Supporting evidence:

  • DNS well known and scales extremely well
  • Supports subtrees for arbitrary node inclusion

Unknowns:

  • Specific solution not battle-tested (afaik)
  • DNS Core integration time (current estimate ~1w)

Bottleneck 3 - Full node traffic (aka ‘the routing / partition problem’)

This is where we are getting into more speculation territory. Assuming we have passed the two previous bottlenecks, the next one is likely going to be traffic between full nodes. While Waku largely solves end client / light node bandwidth usage, full nodes relaying traffic are taking up the rest of the burden.

There is currently no efficient routing, and Waku in its inital iteration doesn’t change this fundamental property of Whisper for full nodes. As a mental model, we can imagine that every node receives every single live message in the network (in fact, depending on the exact network topology, this number will be multiplied by some duplication factor).
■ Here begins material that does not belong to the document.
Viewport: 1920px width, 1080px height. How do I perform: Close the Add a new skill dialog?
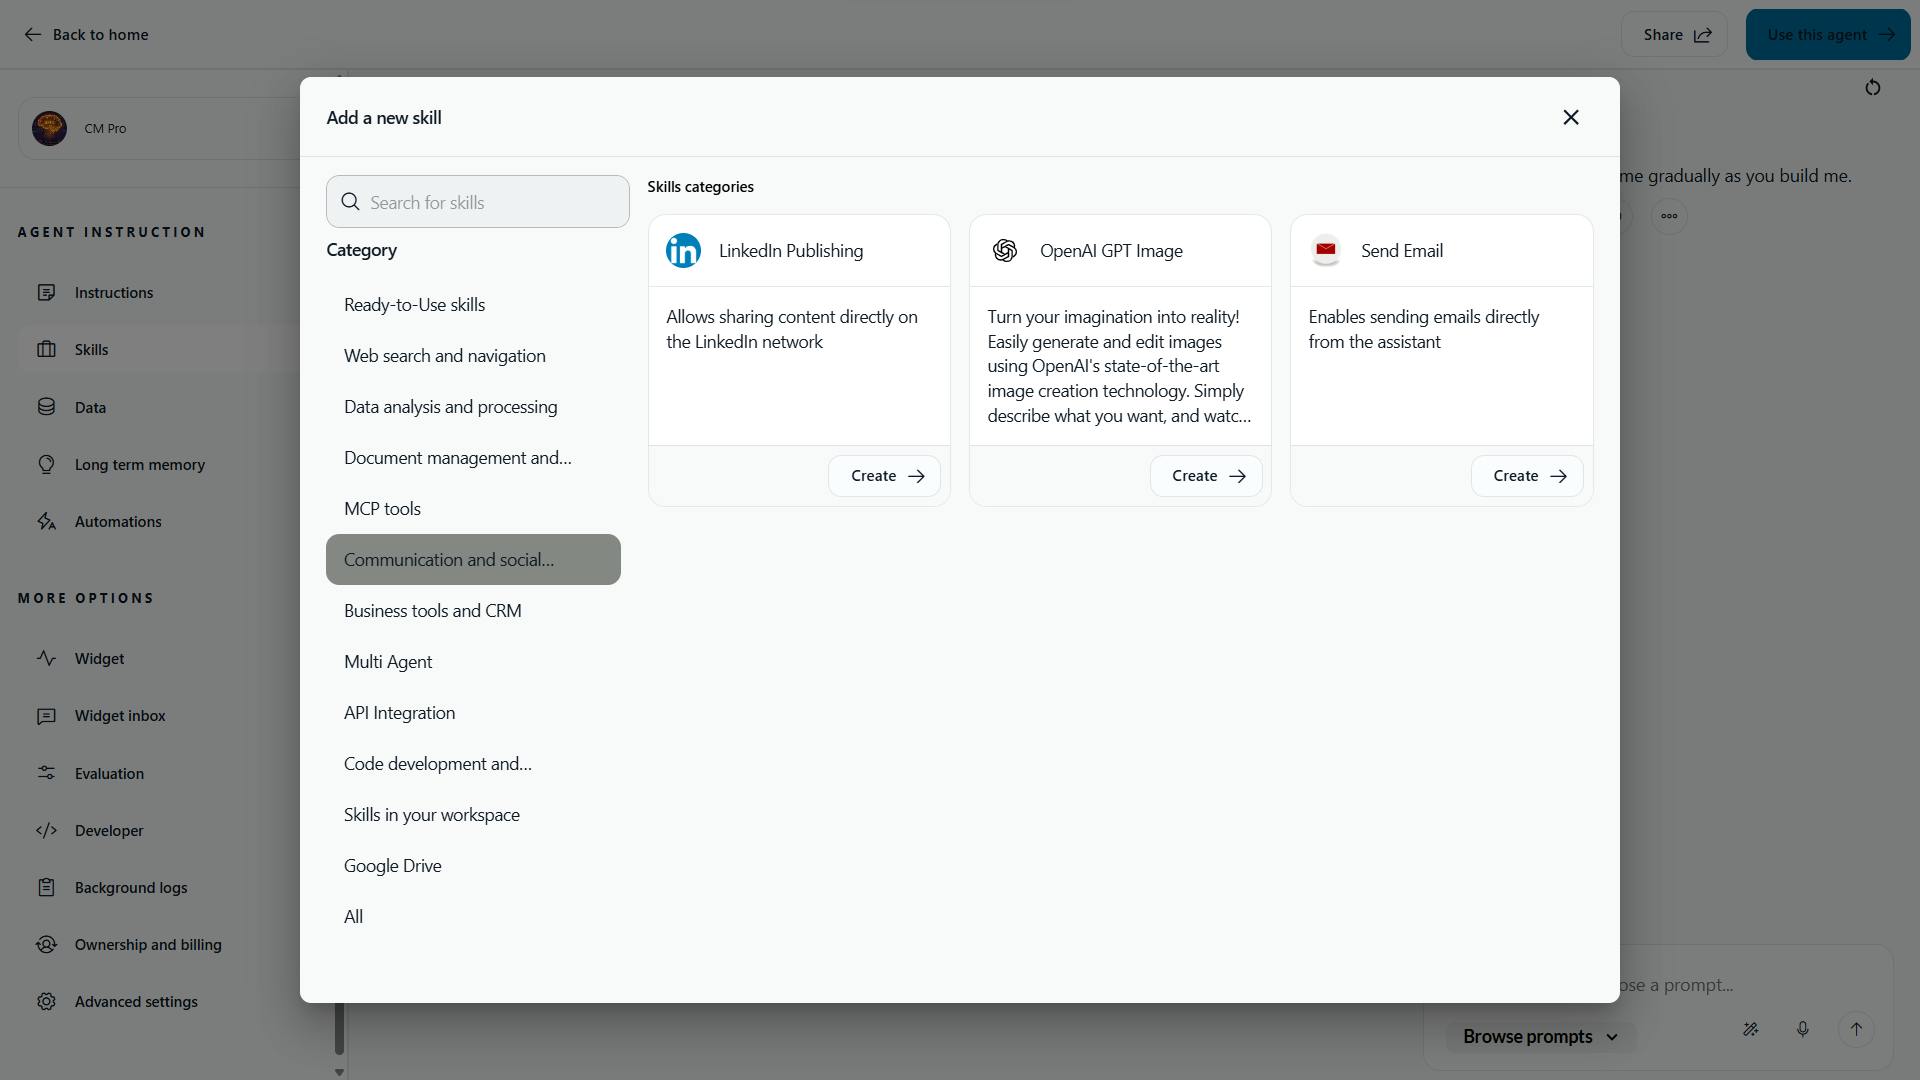[1570, 118]
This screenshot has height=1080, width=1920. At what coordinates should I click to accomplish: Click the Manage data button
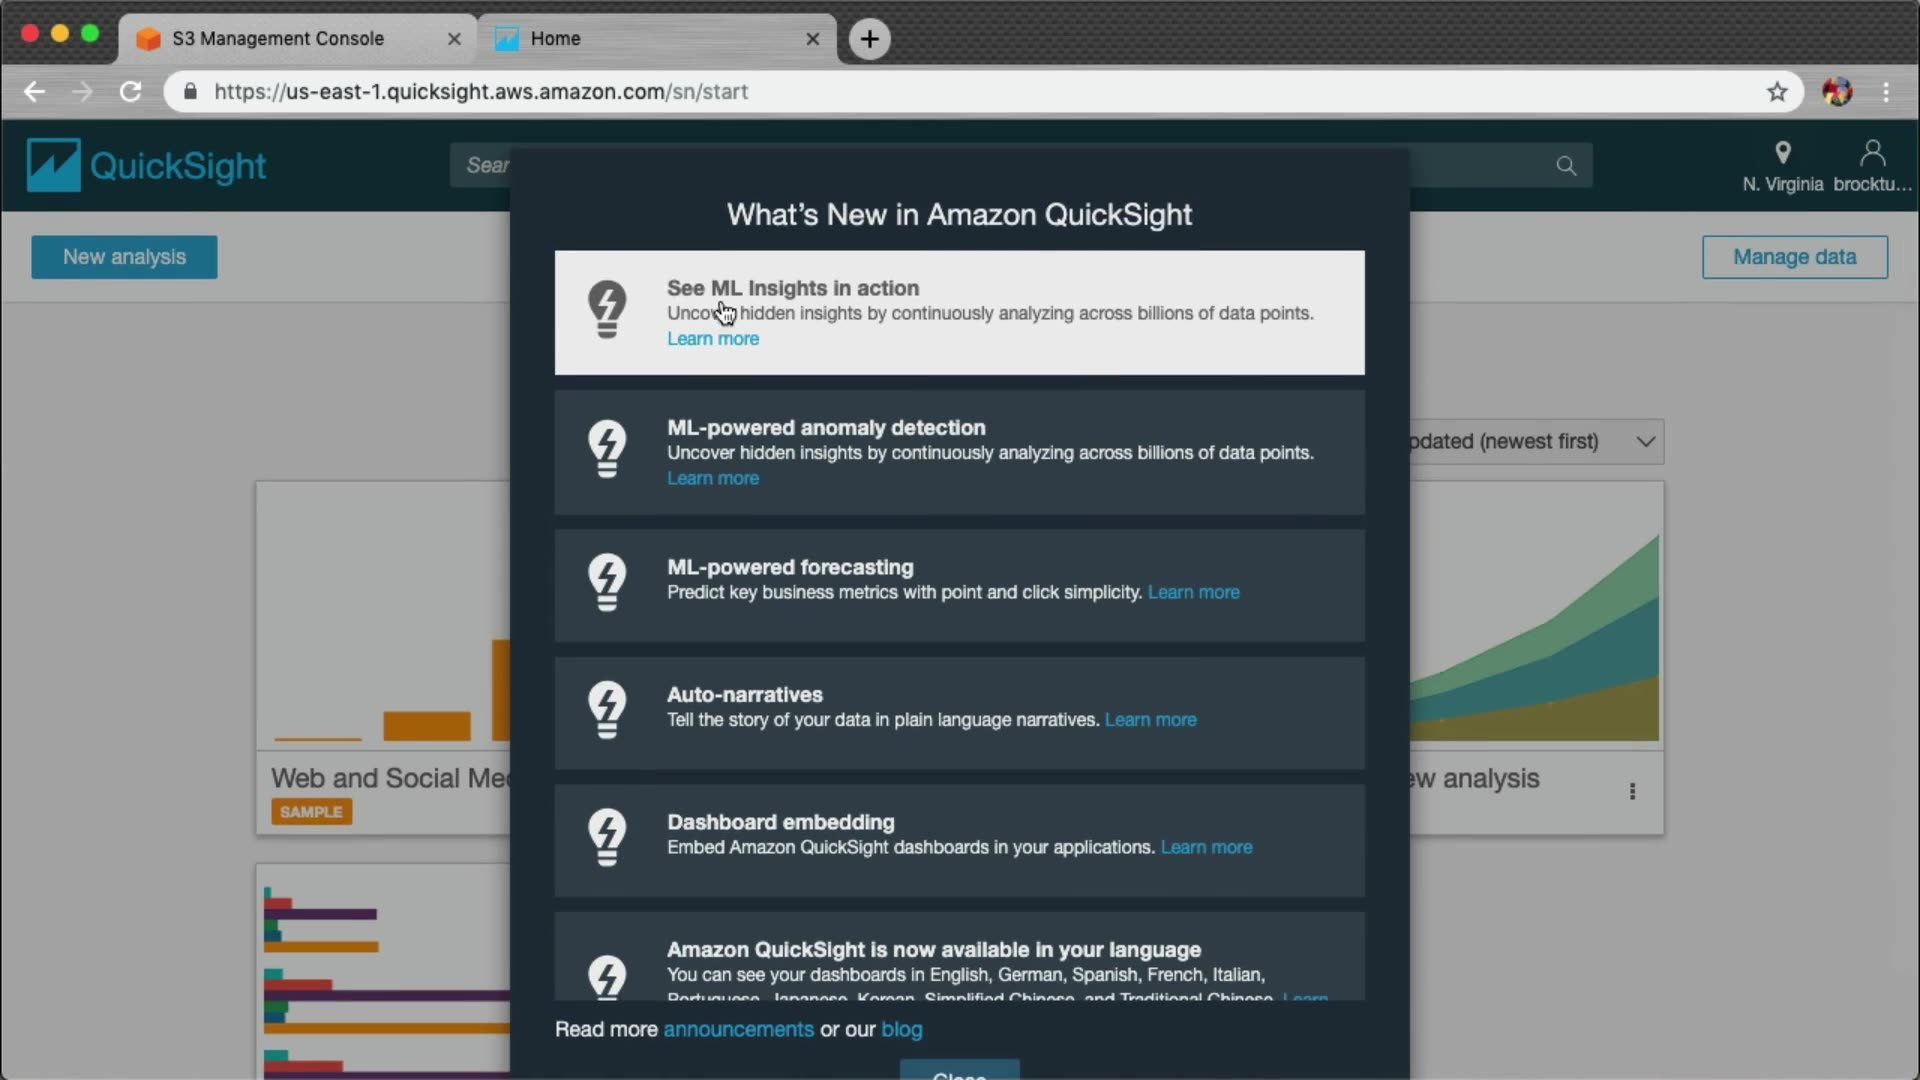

With a lifetime of ~2 minutes per message, what is the likely resource constraint on that node? As far as we know, it is going to be memory-bound - how many messages can a node keep in its memory before things start to break down? A simple test here is to put a bunch of a messages in a Waku queue and look at memory usage. Running Waku node simulation with ~10k concurrent envelopes I see ~10mb memory usage. Assuming a node has ~1gb of memory, that’d allow for 100k concurrent users sending 10 messages in two minutes. This is for status-nim, it might look different for status-go. Even then, this is very speculative and there might be other resource constraints that we hit on before that (CPU, IO perf for mailserver, etc). To make this a slightly more conservative estimate before we have more real-world data, let’s call this 10k concurrent / 100k active.

Supporting evidence:

  • Rough consensus based on discussion and general intuition
  • Hacky quick test (not reliable, also mismatch with production nodes)

Unknowns:

  • What the actual bottleneck will be here (memory, io, etc)
  • real-world perf: status-go, dockerized, networked, etc

Mitigation

Monitor and profile cluster nodes in production and do necessary tweaks (DB index, instance type, fix memory leaks, etc) to squeeze the best out of each node.
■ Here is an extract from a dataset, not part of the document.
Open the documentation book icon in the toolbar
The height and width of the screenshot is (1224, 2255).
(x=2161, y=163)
There might be some load balancing things we can do here too.

Supporting evidence:

  • Traditional techniques, well known problem
  • Can be done without updating app (claimed IPs)

Unknowns:

  • What the actual bottleneck will be here
  • What the limits for individual nodes are

Improvement

The fundamental issue is that each node does too much work. The proper solution is to split up work, for example through more efficient routing (DHT like, etc). More on this to come at a later stage. This is a longer term research priority for Vac.

Summary and current plan

This is our current understanding of things to the best of our knowledge. it is likely wrong in several areas. The real test is real-world production usage. If you know something that would change any of the above, please comment below :slight_smile:

Plan:

  • The main thing left for Waku is core integration and deployment, to be done after v1
  • DNS based discovery spec is still under review but expected to be merged soon, at which point it is a matter of core integration for v1.2 or optionally v1.1
  • Research is ongoing for the third bottleneck, more updates to come here later from Vac
12 Likes

Can you expand on this limit? What’s holding us from, say, 150k connections per node?

This is the current MaxPeer setting for nodes in our cluster. I agree we can likely push this number further. I haven’t done any stress testing or profiling of this, so I defer to @adam and @jakubgs when it comes to room for tuning this based on how nodes in the Status cluster perform. Also keep in mind related bottlenecks for individual nodes perf, such as DB operations for mailservers (though this should be better with PostgreSQL and related work done by @cammellos).

Current MaxPeers limit is actually 200:
https://github.com/status-im/infra-eth-cluster/blob/1ccfc1eb/ansible/roles/statusd-mailsrv/defaults/main.yml#L28
But yes, that limit is entirely arbitrary and I assume it can be raised quite a bit. It was mostly just set in a conservative way initially, and I assume I’ll be raising it while monitoring resource usage when V1 is out.